MiMo-V2-Flash is a Mixture-of-Experts (MoE) language model developed by the Xiaomi MiMo team. Designed to establish a new balance between long-context modeling capabilities and inference efficiency, the model is built for strong performance in complex reasoning and agentic tasks. Trained on 27T tokens with native 32k sequence lengths, MiMo-V2-Flash seamlessly supports an extended 256K context window while significantly reducing KV-cache storage compared to standard global attention models.

Links: Documentation

Nemotron 3.5 ASR

image

Nemotron 3.5 ASR is a 600M-parameter multilingual speech recognition model from NVIDIA, built for high-quality transcription in both low-latency streaming and high-throughput batch settings, with native punctuation and capitalization. For streaming, it offers configurable chunk sizes—80ms, 160ms, 560ms, and 1120ms, letting users trade off latency against accuracy to suit their application. Its cache-aware FastConformer-RNNT architecture is central to this capability: unlike traditional buffered streaming, which repeatedly reprocesses overlapping audio windows, the model processes only each new incoming chunk while reusing cached encoder context from prior chunks. This eliminates redundant computation, significantly improves efficiency, and minimizes end-to-end delay without sacrificing accuracy, making it well suited to real-time transcription workloads.

Links: Documentation

NemotronAsrStreaming

Nemotron ASR Streaming is a 600M-parameter English speech recognition model from NVIDIA, built for high-quality transcription in both low-latency streaming and high-throughput batch settings, with native punctuation and capitalization.

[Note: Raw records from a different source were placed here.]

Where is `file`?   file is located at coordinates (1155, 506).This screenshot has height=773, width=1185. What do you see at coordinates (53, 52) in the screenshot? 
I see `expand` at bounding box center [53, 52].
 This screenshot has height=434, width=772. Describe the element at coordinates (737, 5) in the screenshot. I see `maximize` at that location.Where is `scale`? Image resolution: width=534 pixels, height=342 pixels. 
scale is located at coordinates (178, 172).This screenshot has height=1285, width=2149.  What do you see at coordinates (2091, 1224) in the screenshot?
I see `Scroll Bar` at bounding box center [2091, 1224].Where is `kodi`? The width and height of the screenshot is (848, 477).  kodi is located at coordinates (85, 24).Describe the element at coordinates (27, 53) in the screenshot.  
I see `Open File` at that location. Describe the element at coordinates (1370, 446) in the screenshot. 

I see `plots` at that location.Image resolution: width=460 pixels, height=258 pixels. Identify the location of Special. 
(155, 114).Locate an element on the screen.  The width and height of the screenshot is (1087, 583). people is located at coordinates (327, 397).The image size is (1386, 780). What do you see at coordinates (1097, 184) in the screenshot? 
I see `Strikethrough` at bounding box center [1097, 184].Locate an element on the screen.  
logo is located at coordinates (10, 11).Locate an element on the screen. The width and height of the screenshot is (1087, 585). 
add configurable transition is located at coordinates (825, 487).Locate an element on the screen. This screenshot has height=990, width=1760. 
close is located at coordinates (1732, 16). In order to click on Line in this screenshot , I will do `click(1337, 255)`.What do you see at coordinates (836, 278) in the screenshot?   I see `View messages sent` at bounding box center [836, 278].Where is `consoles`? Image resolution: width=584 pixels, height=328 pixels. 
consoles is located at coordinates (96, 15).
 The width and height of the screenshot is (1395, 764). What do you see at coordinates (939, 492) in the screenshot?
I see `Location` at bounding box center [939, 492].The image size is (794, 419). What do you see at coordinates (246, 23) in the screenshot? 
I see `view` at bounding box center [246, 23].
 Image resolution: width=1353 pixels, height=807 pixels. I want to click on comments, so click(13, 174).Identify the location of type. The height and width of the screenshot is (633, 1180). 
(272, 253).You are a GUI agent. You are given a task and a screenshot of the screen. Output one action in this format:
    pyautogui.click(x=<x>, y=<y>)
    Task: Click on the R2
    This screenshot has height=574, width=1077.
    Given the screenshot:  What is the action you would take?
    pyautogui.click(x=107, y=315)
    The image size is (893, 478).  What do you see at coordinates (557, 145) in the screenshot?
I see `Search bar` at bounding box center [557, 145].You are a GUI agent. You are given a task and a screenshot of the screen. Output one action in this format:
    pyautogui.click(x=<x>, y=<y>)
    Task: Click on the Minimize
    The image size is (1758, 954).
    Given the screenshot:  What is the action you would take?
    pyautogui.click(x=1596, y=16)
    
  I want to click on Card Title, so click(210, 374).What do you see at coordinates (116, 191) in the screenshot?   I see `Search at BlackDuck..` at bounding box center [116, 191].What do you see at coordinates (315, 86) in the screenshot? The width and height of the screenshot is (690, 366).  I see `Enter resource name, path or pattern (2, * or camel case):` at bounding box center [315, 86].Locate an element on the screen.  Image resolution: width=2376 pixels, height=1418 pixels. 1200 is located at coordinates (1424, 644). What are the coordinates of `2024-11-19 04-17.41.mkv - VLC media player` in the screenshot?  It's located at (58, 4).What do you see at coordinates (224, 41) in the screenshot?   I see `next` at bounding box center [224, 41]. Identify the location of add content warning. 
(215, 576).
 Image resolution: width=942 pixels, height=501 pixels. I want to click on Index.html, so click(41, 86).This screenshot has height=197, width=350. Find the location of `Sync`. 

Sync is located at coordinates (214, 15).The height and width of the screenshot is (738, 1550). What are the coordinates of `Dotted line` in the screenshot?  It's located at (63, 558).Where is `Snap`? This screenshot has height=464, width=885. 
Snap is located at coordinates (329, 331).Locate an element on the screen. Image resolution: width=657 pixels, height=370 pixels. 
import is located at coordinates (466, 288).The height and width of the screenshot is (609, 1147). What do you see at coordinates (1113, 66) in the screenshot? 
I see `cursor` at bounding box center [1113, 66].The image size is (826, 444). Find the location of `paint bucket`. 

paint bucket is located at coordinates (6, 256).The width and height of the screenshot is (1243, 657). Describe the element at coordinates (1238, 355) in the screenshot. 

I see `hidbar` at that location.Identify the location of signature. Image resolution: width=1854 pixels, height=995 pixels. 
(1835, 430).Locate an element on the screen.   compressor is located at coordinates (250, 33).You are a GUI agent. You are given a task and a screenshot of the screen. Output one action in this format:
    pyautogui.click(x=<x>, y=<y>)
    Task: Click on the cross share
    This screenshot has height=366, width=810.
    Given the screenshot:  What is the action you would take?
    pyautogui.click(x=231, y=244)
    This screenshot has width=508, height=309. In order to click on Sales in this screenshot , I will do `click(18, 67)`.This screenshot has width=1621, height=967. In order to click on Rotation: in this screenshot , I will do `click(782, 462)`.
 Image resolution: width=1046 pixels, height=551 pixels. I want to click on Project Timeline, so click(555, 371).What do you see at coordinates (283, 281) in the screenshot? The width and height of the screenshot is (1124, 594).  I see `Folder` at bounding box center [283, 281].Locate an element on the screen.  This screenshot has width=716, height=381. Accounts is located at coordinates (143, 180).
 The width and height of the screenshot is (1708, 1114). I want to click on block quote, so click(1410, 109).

For streaming, it offers configurable chunk sizes—80ms, 160ms, 560ms, and 1120ms, letting users trade off latency against accuracy to suit their application. Its cache-aware FastConformer-RNNT architecture is central to this capability: unlike traditional buffered streaming, which repeatedly reprocesses overlapping audio windows, the model processes only each new incoming chunk while reusing cached encoder context from prior chunks. This eliminates redundant computation, significantly improves efficiency, and minimizes end-to-end delay without sacrificing accuracy, making it well suited to real-time transcription workloads.

Links: Documentation

Qwen3 ASR

image

Qwen3 ASR is an automatic speech recognition model from Alibaba's Qwen team that combines a Whisper-style audio encoder with a Qwen3 language model decoder for speech-to-text transcription. The model supports automatic language detection and multilingual transcription.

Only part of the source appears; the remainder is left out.